Ao longo de toda a matéria fica clara a mensagem: pais, cuidado, pelo que os professores estão incutindo na cabeça de seus alunos, eles se tornarão um bando de terroristas ludistas. Cuidado, pais empresários! Seus filhos vão arruinar seu patrimônio amealhado com tanta dificuldade. As futuras gerações serão contaminadas por uma ideologia ultrapassada e espúria [sic] e isso é demasiadamente perigoso pois as crianças não serão preparadas para o mundo do séc. XXI. Seria a virtual universalização da educação a própria responsável pela eleição de Lula? Afinal, há uma massa de cerca de 50 milhões de alunos do ensino básico sendo doutrinados por uma minoria de 2 milhões de professores, que poderão virtualmente causar a perpetuação da esquerda no poder, numa retroalimentação moto-perpétua.
Ai, até eu estou com medo agora. Quem sabe então acontecerá o que me foi dito em 1994, quando eu contava 11 anos numa escola de freiras, a respeito do que aconteceria se Lula se elegesse: “Toda família bem de vida vai ter que adotar uma criança de rua”. Pensei logo: “Eu não quero dividir meu quarto com nenhuma criança de rua.” Hehehe, então eu tb não quis que o Lula ganhasse e achei bom que o FHC vencesse, afinal, o real acabara de chegar à cantina da escola e a lata de coca-cola tinha sempre o mesmo preço. Maravilhoso!” Agora, sem o Lula, eu poderia continuar comprando a minha latinha de coca-cola e meu salgado no intervalo pelo mesmo preço. De meus 11 anos pra cá, eu evoluí. A mentalidade de alguns editores de Veja, aparentemente, não. Não que eu pretenda voltar a votar no PT, é claro.

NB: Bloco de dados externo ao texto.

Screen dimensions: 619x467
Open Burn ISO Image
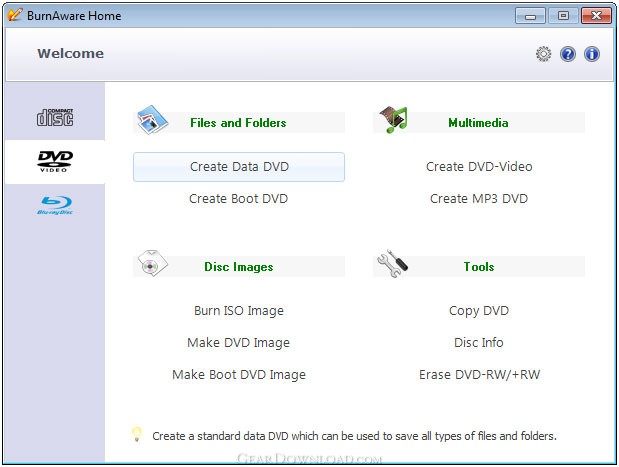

Veja considera que o maior problema da educação é o currículo ultrapassado. Concordo. Os livros didáticos são maçantes. Os exercícios, intermináveis e inúteis. Há excesso de decoreba e de coisas que não servirão para absolutamente nada. Sinceramente, a escola como hoje ela se apresenta é um gigantesco desperdício de tempo. O que se faz em 12 anos poderia ser feito com muito melhor proveito em 5 anos. Eu mesma só não fui “pulada de ano”, como solicitei diversas vezes a meus responsáveis, por questões burocráticas. Se eu tivesse pulado da quinta série pro segundo ou mesmo terceiro colegial, não teria perdido muita coisa. Tudo que não aprendi em 12 anos de escola, assimilei sem muita dificuldade no cursinho pré-vestibular.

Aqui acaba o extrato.